• **Aufgabenstellung**
a) Was sagt der Workshop-Bericht unten zu diesen Fragen?
(i) An welchem Tag fand der Workshop statt?
(ii) Welches Institut richtete den Workshop aus?
(iii) Wer moderierte den Workshop?
b) Wie könnte der Workshop-Bericht weitergehen? Setze ihn im gleichen Stil nach seinem letzten Satz fort.

• **Lesetext**
######
Bericht vom ersten nationalen Best-Practice-Workshop der deutschen Open-Access-Monografienfonds



Disclaimer: Dies ist ein Gastbeitrag von den Veranstalter_innen.

Am 3. Dezember 2019 luden das Projektteam des von der Leibniz-Gemeinschaft aufgelegten Open-Access-Fonds für Monografien andere Fondsbetreiber aus der deutschen Wissenschaftslandschaft zu einem Informationsaustausch ein. Der Workshop wurde ausgerichtet vom Leibniz-Institut für Deutsche Sprache (IDS) in Mannheim, das den Leibniz-Monografienfonds federführend betreut. Zugegen waren neben den Projektbeteiligten der anderen sechs Leibniz-Institute (DIE - Deutsches Institut für Erwachsenenbildung, DIPF - Leibniz-Institut für Bildungsforschung und Bildungsinformation, GNM - Germanisches Nationalmuseum, IfZ - Institut für Zeitgeschichte, TIB - Leibniz-Informationszentrum Technik und Naturwissenschaften und Universitätsbibliothek und ZBW - Leibniz-Informationszentrum Wirtschaft), Repräsentantinnen und Repräsentanten von 11 deutschlandweit in den letzten zwei Jahren entstandenen oder geplanten Publikationsfonds für Monografien sowie Einrichtungen, die Open-Access-Monografien auf anderem Wege fördern: Freie Universität Berlin, Humboldt-Universität zu Berlin, Technische Universität Berlin, Universität Bielefeld, Universität Duisburg-Essen, Technische Universität Darmstadt, Universität Konstanz, Johannes-Gutenberg-Universität Mainz, Westfälische Wilhelms-Universität Münster, die Fraunhofer-Gesellschaft sowie das Niedersachsen-Konsortium des geplanten Open-Access-Publikationsfonds des Landes Niedersachsen.

Der Veranstaltungsort war nicht zufällig gewählt: Als geisteswissenschaftliches Institut steht das IDS quasi exemplarisch für jene Disziplinen, die ein besonderes Interesse haben, Finanzierungsmöglichkeiten für Bücher zu etablieren, die im goldenen Open Access veröffentlicht und dennoch gemeinsam mit Verlagen realisiert werden sollen. Neben digitalen Visionen sind für die eigentlich eher traditionelle Form der Wissenschaftskommunikation „Buch“ vor allem pragmatische, finanzielle und lizenzrechtliche Lösungen gesucht. So war es das Anliegen des Workshops, Erfahrungen der fondsbetreibenden Einrichtungen auszutauschen, einander über Förderkriterien und Fördersummen zu informieren und den Workflow bei der Antragstellung und -abwicklung abzugleichen. Moderiert wurde der Workshop von Olaf Siegert (ZBW), der als Sprecher des AK Open Access der Leibniz-Gemeinschaft in verschiedenen wissenschaftspolitischen Kontexten für die Transformation hin zu Open Access aktiv ist.
######
Gespeicherte Einträge des Datensatzes:
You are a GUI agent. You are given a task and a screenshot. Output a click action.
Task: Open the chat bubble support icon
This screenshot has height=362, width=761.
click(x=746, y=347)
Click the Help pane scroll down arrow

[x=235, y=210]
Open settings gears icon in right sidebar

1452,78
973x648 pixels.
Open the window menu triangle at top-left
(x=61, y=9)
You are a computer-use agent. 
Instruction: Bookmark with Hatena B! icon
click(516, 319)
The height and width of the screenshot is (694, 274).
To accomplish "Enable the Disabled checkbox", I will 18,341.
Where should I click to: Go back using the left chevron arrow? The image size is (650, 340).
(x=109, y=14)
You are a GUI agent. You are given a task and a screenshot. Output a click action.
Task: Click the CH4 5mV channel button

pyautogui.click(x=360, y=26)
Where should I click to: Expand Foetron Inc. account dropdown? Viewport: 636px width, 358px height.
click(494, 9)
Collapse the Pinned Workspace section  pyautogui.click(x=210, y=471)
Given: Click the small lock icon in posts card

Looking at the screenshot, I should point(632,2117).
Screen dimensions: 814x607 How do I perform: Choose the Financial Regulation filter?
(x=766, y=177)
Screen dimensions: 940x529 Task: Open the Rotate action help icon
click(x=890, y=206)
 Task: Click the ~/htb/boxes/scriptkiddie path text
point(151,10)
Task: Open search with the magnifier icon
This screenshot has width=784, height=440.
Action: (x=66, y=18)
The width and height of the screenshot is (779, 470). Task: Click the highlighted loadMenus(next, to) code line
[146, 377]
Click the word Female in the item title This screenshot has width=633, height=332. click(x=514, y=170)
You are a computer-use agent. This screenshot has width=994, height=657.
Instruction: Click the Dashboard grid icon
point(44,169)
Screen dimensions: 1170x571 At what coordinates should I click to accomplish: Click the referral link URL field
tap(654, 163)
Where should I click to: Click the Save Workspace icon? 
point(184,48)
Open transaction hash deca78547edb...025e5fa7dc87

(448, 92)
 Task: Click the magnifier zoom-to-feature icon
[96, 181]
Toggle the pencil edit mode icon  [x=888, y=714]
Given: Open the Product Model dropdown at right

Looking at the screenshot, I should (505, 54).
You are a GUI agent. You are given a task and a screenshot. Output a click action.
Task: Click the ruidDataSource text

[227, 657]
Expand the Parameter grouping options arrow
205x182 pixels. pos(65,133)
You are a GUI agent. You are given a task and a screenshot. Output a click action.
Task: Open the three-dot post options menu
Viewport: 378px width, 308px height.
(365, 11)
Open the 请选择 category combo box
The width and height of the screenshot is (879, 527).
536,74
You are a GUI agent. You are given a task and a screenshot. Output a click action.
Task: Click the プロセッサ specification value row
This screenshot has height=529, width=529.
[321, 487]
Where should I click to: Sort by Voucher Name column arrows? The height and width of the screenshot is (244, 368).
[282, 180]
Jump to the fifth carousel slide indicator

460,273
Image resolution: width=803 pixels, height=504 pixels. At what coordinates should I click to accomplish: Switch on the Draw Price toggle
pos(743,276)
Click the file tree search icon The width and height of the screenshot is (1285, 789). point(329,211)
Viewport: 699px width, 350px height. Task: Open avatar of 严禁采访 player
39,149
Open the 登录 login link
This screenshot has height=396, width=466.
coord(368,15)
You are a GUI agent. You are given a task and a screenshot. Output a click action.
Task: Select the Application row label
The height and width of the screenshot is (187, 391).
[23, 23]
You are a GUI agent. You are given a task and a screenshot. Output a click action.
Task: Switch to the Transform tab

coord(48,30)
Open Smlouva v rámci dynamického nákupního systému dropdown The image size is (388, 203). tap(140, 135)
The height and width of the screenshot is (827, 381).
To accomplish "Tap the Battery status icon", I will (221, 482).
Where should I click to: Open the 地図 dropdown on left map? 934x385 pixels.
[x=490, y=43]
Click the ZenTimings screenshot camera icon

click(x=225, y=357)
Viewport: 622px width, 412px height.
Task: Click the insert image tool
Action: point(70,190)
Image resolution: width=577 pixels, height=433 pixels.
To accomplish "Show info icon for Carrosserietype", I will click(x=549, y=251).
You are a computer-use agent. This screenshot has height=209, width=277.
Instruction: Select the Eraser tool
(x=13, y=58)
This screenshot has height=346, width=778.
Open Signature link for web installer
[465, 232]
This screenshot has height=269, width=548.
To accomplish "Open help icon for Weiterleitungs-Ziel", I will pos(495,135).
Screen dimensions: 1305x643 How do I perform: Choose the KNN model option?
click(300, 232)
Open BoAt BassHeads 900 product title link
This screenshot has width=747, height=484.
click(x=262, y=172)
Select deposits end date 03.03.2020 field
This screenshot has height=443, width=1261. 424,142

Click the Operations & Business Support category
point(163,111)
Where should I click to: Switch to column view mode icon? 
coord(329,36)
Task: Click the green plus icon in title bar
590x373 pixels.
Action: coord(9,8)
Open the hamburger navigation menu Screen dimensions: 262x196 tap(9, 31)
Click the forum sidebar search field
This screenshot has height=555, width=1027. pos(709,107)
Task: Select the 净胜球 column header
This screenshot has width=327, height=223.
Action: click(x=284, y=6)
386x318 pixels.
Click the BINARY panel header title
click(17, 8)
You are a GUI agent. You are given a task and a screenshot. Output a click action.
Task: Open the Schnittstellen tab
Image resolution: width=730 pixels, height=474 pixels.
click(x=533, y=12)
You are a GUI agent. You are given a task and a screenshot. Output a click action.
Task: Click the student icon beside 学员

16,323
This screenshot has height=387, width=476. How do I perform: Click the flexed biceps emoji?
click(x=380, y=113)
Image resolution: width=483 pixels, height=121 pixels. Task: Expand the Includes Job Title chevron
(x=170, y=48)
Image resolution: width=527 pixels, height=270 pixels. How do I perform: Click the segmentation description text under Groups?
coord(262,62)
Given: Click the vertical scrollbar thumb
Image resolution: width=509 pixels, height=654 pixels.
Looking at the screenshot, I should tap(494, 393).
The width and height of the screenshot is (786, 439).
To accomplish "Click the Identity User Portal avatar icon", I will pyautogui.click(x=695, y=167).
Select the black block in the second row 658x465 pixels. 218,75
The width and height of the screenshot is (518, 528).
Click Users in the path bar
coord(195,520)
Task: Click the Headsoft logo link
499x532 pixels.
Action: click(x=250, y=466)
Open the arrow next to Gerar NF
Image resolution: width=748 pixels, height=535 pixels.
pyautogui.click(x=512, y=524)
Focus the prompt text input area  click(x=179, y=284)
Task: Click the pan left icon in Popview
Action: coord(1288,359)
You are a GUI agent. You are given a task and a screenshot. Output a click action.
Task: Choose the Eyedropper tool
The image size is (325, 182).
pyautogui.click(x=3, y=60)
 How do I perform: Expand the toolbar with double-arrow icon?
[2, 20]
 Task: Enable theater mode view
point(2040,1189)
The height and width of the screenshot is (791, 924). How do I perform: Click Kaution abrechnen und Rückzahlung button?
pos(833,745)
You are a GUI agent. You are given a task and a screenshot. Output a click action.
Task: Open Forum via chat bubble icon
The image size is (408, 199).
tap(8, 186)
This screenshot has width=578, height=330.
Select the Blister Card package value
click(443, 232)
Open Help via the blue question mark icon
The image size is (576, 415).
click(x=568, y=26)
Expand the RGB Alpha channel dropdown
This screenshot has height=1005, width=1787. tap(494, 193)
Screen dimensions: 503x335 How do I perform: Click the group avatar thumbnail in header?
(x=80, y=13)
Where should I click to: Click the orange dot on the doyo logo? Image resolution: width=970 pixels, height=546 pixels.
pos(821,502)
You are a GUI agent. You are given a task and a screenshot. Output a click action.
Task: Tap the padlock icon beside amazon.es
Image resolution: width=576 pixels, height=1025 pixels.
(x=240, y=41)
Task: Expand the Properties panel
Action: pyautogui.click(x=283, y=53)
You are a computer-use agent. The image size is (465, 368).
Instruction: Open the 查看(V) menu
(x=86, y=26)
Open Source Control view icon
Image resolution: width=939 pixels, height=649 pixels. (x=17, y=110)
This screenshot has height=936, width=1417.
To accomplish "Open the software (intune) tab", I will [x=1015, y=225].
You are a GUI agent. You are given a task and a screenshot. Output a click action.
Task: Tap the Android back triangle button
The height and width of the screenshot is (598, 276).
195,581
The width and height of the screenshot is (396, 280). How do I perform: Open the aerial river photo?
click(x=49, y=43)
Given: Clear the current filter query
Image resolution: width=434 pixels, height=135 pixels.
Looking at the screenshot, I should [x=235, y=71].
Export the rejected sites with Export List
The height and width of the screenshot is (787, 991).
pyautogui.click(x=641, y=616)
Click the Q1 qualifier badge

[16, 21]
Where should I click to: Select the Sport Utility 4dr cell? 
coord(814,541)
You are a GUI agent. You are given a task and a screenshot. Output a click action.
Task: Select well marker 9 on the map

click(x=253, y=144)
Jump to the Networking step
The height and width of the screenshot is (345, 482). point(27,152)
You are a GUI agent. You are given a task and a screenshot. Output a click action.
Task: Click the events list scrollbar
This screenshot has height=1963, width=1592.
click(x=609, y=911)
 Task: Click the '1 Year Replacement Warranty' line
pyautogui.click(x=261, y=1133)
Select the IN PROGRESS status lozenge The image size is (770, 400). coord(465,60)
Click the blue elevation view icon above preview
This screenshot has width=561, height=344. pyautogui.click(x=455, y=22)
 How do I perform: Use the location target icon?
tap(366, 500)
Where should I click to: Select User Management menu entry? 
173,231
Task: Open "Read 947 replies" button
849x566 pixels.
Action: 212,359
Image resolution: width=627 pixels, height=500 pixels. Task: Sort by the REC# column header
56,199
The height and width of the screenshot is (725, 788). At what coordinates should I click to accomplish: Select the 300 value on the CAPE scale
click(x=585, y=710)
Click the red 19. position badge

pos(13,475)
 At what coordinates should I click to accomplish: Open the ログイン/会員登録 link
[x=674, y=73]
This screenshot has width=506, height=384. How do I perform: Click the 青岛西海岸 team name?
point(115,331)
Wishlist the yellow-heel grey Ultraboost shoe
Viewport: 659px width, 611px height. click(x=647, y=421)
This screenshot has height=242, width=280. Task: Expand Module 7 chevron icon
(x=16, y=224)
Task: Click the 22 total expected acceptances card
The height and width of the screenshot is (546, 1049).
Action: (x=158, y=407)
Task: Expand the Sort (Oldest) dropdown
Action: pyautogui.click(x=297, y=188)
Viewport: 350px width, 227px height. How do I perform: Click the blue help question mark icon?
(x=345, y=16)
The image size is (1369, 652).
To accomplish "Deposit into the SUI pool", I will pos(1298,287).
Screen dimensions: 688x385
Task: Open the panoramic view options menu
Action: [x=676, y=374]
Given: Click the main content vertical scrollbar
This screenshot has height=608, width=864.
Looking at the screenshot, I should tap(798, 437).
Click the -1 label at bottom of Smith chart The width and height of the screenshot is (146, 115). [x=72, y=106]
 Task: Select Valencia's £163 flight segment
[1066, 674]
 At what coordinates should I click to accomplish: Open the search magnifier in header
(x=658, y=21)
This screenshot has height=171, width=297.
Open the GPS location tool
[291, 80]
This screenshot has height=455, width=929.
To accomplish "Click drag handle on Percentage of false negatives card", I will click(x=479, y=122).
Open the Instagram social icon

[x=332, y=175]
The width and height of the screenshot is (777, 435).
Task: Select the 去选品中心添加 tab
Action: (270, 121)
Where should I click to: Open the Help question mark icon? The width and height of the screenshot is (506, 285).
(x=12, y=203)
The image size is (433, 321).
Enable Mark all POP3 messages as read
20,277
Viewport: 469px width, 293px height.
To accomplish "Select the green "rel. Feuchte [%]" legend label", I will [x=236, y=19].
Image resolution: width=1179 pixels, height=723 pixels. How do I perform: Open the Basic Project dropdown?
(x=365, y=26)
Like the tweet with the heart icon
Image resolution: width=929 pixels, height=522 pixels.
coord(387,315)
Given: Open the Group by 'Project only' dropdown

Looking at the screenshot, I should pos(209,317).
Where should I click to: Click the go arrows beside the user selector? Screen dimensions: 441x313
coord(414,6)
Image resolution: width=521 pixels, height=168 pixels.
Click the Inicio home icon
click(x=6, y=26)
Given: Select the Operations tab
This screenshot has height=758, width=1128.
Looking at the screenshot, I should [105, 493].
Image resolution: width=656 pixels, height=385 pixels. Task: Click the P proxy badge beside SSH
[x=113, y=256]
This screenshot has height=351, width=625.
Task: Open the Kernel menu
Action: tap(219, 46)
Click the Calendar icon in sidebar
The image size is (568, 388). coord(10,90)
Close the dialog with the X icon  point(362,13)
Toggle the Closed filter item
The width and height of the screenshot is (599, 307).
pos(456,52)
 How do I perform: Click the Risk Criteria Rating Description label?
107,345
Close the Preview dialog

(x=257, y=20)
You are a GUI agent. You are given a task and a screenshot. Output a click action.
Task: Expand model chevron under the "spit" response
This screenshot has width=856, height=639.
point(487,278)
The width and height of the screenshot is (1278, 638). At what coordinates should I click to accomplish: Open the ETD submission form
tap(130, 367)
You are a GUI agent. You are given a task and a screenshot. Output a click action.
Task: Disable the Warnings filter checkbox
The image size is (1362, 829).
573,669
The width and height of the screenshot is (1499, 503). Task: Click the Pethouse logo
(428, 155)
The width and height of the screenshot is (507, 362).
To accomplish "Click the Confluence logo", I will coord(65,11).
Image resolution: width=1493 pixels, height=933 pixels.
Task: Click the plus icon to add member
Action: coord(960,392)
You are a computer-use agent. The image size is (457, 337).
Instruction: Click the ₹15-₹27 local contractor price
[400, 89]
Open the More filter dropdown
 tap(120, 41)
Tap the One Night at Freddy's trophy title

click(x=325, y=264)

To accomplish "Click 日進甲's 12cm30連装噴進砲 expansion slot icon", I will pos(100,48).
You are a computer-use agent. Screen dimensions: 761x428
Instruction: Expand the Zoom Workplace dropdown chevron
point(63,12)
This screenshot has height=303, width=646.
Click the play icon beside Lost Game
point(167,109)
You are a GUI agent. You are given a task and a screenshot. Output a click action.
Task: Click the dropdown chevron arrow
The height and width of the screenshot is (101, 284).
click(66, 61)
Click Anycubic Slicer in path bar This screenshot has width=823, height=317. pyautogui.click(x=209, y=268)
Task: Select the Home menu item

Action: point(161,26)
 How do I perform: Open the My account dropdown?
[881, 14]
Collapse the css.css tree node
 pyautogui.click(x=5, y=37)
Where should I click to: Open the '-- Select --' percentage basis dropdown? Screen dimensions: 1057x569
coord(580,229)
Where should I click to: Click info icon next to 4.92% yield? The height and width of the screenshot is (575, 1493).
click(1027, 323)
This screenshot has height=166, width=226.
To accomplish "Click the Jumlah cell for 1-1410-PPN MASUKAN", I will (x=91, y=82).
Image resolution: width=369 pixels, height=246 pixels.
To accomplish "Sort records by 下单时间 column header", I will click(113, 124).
######
• **Lösungen nach Aufgaben**
a)
(i) Am 3. Dezember 2019.
(ii) Das Leibniz-Institut für Deutsche Sprache (IDS) in Mannheim.
(iii) Olaf Siegert (ZBW).

b)
Förderkriterien der Open-Access-Monografienfonds

Der eintägige Workshop begann nach der Begrüßung durch Gastgeberin Monika Pohlschmidt (IDS) mit einer Kurzvorstellung der Fondsvertreterinnen und -vertreter, in denen allgemeine Fragen zum jeweiligen Fonds kurz und prägnant berichtet wurden (die Mehrzahl der Folien ist hier verfügbar). Auf diese Weise konnten sich die Anwesenden einen Überblick über Eckdaten und Rahmenbedingungen in den verschiedenen Bundesländern und Institutionen verschaffen. Im Zentrum des Austauschs standen Fragen nach dem Finanzvolumen, der Laufzeit und den allgemeinen Förderkriterien der Fonds. Diskutiert wurde zudem, welche konkreten Leistungen von Verlagen und Dienstleistenden gefördert werden und wie die Einhaltung der Förderkriterien und der wissenschaftlichen Qualität der zu fördernden Publikation gesichert werden könne.

Ein offener Punkt der Diskussion blieb dabei, welche Verlagskosten für die Fondsbetreiber als erstattungsfähige Open-Access-Kosten gelten. Dies betrifft zum Beispiel die Kosten der Satzlegung: Manche Fonds fördern eben diese Dienstleistung, da in der Regel alle Manuskripte von WORD- in XML-Daten überführt und in diesem Format gesetzt werden; andere Fonds tun dies nicht. Weitgehend ist der Prozess des Erstellens einer digitalen Datei für eine Open-Access-Publikation mit jenem Prozess identisch, aus dem eine Druckdatei erstellt wird. Daher ist es für Verlage bei der Angebots- und Vertragsgestaltung eine besondere Herausforderung, Open-Access-Kosten eindeutig und transparent auszuweisen.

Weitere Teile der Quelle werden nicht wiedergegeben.